Time for Real Transparency in Tallahassee

Our elections are supposed to be the greatest opportunity to make our voices heard in deciding who we send to Tallahassee. We expect that the people we elect will represent the voters that elected them to office. Unfortunately, the Florida Legislature has become a body that represents the special interest that contributes the most money to their election efforts.

Our campaign finance laws place limits on how much anyone can contribute to a campaign account: $3,000 to state gubernatorial and Cabinet races and $1,500 to state House and Senate races. All contributors must be disclosed in candidate finance reports.

The idea behind the limit on candidate campaign contributions is to equalize the influence of any one person or corporation.
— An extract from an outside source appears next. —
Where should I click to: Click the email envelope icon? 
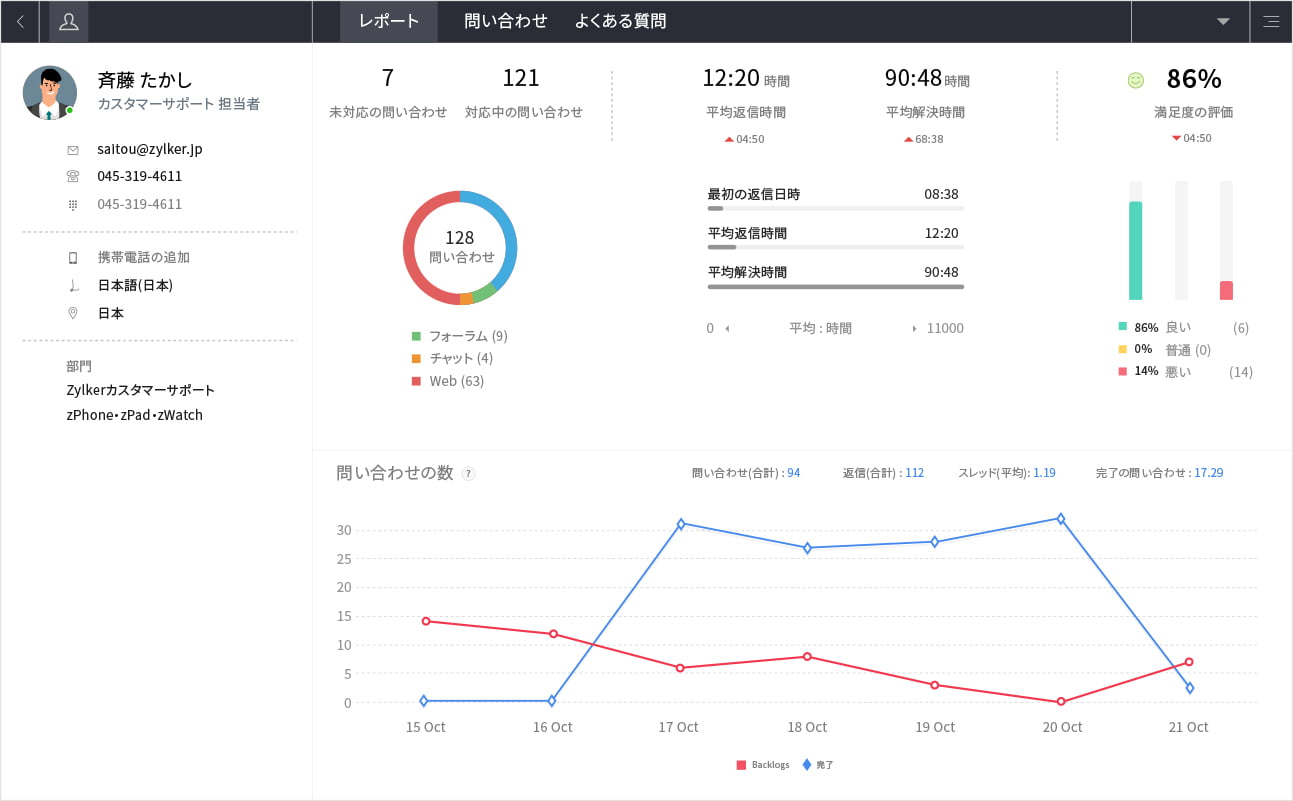point(73,150)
I can donate $3,000 to a candidate and Florida Power and Light can only donate $3,000 to a candidate. In theory, I have as much influence as a major corporation.

So how does a special interest gain power and influence? In Florida, election law allows candidates and elected officials to open and operate a “political committee,” much like the federal PACs we always here about in Washington DC except that filed federal candidates and elected officials cannot be involved in any way with a federal PAC. However, political committees in Florida can accept unlimited contributions and spend unlimited amounts of money. This has made the traditional candidate campaign account with limits on contributions meaningless.

The worst aspect of political committees is how they can transfer money. A political committee can transfer money to another one, setting up a shell game and making it tough to track the original donor. Voters want to know who is funding the candidates so they can make an informed decision about which candidate will represent their interests but that’s tougher to do under this system.

Florida Power and Light (FP&L) serves as a good example of how big money is influencing elections and operating in the shadows. Contribution reports show FP&L contributed $1.5 million to political committees in 2016, including $601,500 which went to four political committees operated by Associated Industries of Florida (AIF) and $500,000 went to five political committees operated by the Florida Chamber of Commerce. AIF and the Florida Chamber sent money to other political committees connected to legislators who, in turns, transfered money to other political committees tied to other legislators. This kind of shifting of money between various political committees makes it almost impossible to know who was the original donor seeking to influence legislation. Political committees and the dark money behind them have effectively created an auction block for the powerful elite to buy legislation that benefits their special interest at the cost to the rest of us.

When the Legislature met earlier this year, state Sen. Debbie Mayfield, R-Melbourne, filed SB 1178 and state Rep. Joe Gruters, R-Sarasota, brought out HB 1057. These bills prohibited the transfer of money between political committees or electioneering communication organizations. This simple legislation would have still allowed political committees to accept unlimited contributions and spend unlimited money but would have informed the public who was the original source of those funds. These bills would have made the election process more transparent and allowed voters to make informed decisions about candidates.

Of course, politicians and the special interests who fund their elections wanted to continue to operate in the shadows. SB 1178 and HB 1057 didn’t have a chance and neither were even heard in committee. This legislation will be filed again for the 2018 session which should offer another opportunity to restore our voice in the political process and bring transparency to reign in the corrupting influence of high-dollar special interests. Florida needs a substantive debate on the issues but the current system prevents that since money and power rule the day. Citizens of all political stripes–conservatives, libertarians, moderates and progressives–should work together to support this legislation and so we can have a real debate on the issues facing Floridians.